_What is needed:_ Of all the entries below, only the lines from the one with "Screen dimensions: 1024x576" up to and including the one with "Click the midtone" are to be duplicated exactly.

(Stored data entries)

********************

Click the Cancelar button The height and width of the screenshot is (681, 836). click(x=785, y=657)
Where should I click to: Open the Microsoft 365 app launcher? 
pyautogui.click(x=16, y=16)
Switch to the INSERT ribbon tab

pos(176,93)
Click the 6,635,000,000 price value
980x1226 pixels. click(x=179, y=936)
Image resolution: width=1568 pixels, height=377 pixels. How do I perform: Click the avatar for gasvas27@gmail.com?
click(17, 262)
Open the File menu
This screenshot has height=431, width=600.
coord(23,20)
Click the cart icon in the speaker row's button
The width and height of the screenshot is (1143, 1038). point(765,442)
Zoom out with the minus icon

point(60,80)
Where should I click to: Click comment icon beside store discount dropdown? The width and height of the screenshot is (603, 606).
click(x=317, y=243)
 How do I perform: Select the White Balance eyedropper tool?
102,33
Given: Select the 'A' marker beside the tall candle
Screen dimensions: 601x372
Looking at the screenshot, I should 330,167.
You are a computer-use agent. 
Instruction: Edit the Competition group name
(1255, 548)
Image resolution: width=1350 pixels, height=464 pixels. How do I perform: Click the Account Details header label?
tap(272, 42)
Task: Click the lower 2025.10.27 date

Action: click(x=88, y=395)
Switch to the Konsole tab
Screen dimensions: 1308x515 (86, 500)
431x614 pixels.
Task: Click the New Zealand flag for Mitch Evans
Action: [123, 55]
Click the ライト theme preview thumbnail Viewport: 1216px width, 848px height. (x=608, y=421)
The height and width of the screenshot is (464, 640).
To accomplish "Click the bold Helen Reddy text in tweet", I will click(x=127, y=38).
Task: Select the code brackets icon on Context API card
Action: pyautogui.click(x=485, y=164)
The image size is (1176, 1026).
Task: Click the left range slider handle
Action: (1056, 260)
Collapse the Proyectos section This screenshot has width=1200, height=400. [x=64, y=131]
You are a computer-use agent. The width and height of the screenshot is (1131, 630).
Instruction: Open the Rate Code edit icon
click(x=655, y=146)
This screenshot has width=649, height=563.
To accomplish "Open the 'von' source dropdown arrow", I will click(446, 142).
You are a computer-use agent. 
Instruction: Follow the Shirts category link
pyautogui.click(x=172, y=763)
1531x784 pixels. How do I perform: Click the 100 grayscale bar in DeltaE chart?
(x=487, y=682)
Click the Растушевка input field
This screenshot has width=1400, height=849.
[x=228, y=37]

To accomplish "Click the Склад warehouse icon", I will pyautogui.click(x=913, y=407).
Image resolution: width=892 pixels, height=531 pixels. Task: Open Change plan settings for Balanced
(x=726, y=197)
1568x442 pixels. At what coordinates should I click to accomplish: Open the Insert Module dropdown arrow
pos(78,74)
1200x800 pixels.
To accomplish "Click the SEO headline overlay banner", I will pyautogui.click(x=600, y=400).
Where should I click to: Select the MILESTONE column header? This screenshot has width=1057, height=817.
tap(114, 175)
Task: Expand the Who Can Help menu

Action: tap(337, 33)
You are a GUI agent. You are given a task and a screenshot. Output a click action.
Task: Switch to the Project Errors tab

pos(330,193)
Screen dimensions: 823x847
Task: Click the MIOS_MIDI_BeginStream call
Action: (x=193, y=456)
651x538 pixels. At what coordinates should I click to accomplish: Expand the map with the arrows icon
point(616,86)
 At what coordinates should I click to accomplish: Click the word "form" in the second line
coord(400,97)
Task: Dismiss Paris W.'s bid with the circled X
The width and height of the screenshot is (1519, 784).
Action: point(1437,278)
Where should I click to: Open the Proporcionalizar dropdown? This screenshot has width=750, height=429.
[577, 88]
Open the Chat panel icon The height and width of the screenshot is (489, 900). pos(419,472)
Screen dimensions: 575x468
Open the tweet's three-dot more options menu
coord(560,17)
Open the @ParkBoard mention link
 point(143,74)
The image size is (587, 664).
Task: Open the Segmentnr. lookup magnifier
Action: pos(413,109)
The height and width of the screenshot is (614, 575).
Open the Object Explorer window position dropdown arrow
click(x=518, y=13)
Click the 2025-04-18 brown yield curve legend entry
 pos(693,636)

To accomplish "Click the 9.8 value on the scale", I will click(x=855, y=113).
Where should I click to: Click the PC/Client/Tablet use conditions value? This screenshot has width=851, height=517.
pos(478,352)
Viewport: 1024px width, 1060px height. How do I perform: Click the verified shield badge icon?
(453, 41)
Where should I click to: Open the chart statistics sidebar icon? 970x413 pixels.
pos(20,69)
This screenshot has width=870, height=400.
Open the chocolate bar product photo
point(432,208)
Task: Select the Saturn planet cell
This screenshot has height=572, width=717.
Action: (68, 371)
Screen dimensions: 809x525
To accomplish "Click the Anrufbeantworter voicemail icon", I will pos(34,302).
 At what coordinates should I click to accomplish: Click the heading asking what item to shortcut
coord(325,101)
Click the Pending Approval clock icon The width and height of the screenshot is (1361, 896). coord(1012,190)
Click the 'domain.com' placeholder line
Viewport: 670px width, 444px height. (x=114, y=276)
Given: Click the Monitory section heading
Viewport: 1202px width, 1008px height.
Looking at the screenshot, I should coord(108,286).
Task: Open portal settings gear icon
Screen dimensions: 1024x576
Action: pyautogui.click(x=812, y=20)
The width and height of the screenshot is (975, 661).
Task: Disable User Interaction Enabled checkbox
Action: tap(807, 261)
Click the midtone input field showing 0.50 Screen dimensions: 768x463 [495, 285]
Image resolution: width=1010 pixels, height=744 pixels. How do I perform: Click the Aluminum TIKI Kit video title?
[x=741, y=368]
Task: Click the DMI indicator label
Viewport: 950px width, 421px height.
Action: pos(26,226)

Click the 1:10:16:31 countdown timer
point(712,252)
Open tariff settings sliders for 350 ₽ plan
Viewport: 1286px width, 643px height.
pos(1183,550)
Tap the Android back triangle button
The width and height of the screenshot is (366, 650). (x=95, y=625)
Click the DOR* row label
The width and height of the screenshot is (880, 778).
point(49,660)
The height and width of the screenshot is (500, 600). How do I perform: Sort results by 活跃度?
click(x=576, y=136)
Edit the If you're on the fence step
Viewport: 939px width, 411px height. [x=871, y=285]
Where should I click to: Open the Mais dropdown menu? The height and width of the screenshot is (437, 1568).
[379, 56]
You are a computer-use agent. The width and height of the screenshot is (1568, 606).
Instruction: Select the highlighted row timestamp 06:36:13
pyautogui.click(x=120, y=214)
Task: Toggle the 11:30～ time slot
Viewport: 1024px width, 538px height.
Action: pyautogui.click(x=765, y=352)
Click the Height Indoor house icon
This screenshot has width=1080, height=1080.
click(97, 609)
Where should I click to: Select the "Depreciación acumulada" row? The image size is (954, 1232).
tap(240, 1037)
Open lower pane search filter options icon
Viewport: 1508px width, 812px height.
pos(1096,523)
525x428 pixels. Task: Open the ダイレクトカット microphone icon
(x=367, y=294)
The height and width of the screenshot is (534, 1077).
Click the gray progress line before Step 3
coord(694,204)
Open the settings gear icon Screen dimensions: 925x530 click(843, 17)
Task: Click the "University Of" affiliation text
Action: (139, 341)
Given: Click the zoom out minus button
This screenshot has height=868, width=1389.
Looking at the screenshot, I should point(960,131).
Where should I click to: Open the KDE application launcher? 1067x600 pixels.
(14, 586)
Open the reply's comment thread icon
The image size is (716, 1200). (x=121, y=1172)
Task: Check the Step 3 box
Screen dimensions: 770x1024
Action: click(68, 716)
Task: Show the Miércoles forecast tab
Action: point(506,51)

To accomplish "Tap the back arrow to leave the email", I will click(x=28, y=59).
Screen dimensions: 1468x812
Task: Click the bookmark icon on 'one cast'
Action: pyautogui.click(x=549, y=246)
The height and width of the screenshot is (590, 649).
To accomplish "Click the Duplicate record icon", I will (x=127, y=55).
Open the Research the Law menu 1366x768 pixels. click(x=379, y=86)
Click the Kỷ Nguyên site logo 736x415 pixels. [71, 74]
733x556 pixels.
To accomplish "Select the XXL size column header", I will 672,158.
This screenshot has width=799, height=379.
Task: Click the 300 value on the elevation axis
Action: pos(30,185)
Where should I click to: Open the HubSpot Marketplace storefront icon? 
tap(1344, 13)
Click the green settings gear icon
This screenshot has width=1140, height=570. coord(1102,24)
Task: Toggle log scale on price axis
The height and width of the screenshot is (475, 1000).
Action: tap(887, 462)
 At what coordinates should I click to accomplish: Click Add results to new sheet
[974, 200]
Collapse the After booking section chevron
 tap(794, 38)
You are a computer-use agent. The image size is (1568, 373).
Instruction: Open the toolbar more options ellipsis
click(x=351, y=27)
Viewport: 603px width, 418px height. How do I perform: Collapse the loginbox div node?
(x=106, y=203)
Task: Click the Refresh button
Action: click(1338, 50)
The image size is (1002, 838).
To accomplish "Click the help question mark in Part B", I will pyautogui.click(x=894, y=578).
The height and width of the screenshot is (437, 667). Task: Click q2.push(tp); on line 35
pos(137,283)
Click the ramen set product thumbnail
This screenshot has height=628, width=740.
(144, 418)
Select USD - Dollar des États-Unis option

********************

_Response area:_
Screen dimensions: 1024x576
Action: pyautogui.click(x=812, y=20)
The width and height of the screenshot is (975, 661).
Task: Disable User Interaction Enabled checkbox
Action: tap(807, 261)
Click the midtone input field showing 0.50 Screen dimensions: 768x463 [495, 285]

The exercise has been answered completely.